Real Madrid and Barcelona football clubs are a live example of this strategy.
Social media is playing a massive role in the acceleration of the superstar which lets individuals bond frankly with fans, rather than work all the way through publishers or agents.
Sporting opportunities
The course line is taught using Harvard Business School’s case study method. Students are given the task of looking into 10 latest examples of success and failure in the sports, music industries and entertainment.
These contain Beyonce’s risk to launch an album in 2013 devoid of any earlier marketing and advertising, and the choice by a production company to put up for sale the TV series House of Cards to Netflix rather than a conventional TV network in 2011.
To converse and discuss the case studies students are separated into small groups, and then the groups present their end results and findings to the rest of the class.
Ultra networking
Jamie Heaslip, having an undergraduate degree in medical engineering and a master’s in business gives his views that the case study technique was “very special to what I’ve experienced in my own learning and education period” however “extremely insightful”.

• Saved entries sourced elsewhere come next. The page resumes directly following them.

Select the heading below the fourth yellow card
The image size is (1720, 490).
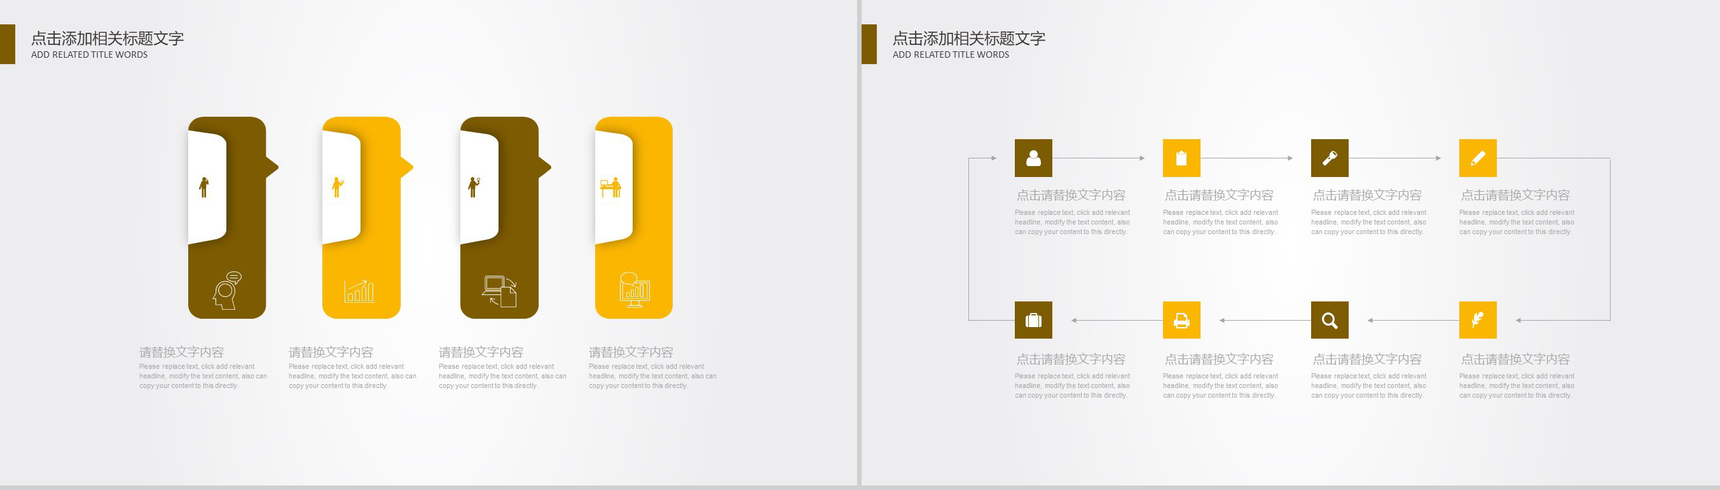coord(630,352)
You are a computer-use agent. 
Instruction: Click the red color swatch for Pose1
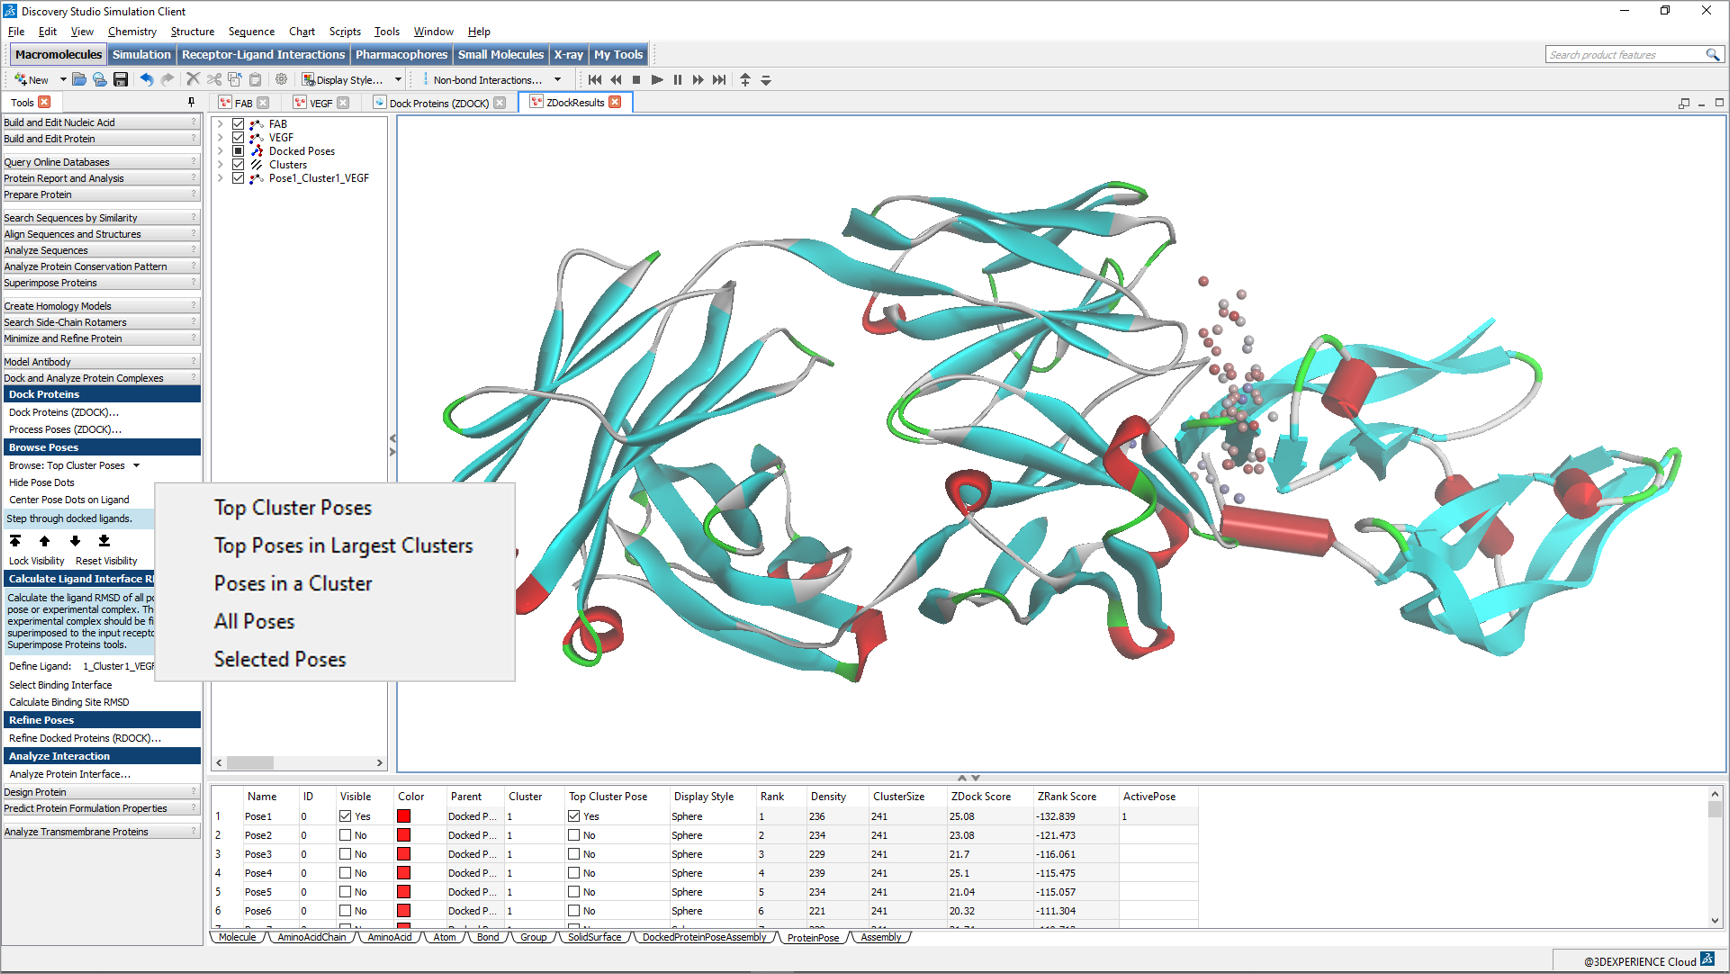[404, 816]
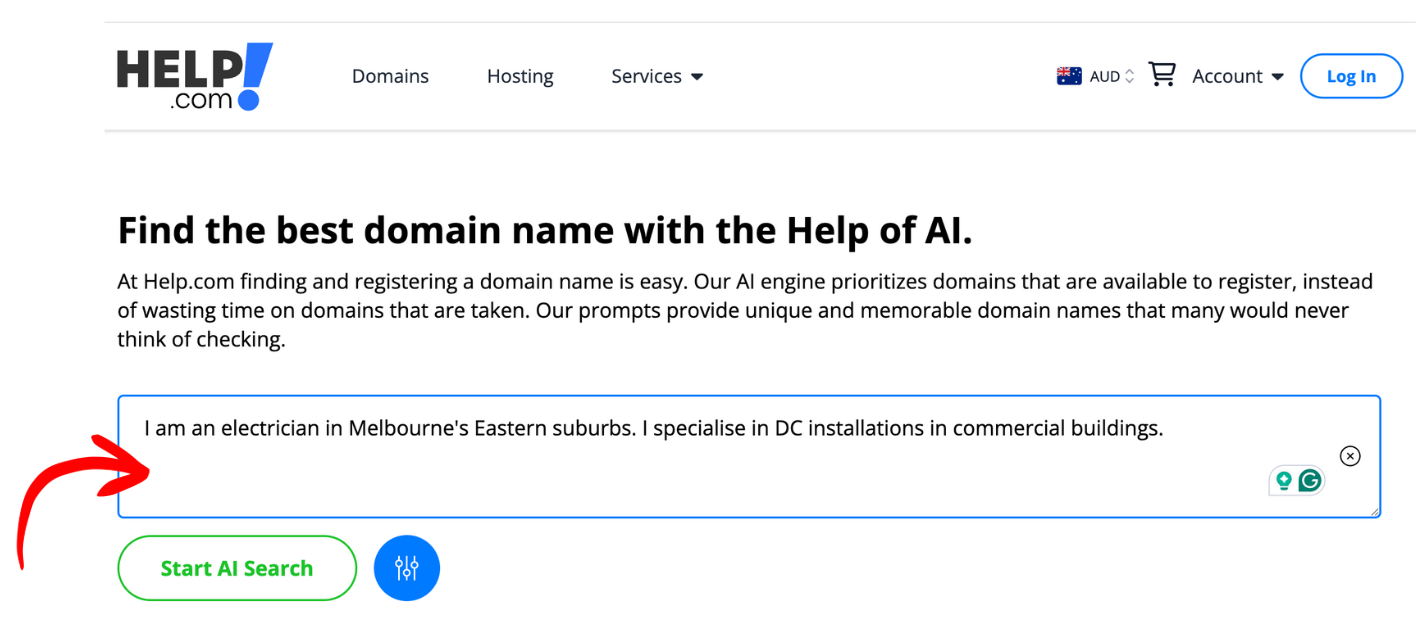Expand the Services dropdown menu
The height and width of the screenshot is (620, 1428).
click(x=646, y=76)
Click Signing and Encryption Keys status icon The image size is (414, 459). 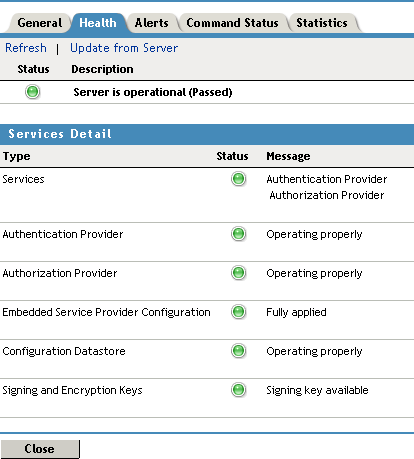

“There were high-up executives operating TV companies and studios in the room so it was truly appealing to avail the opportunity to know about their point of view,” he says.
The outlay intended for course are $10,000 (£7,700) for individuals and no prior educational qualifications are necessary.
Approximately 60 students giving attendance each year, cynics could declare that it is an effortless source of profits for Harvard.
In nutshell, this type, of course, permits students to state they went to Harvard, were taught by a famous professor, and intermingled with other cool students.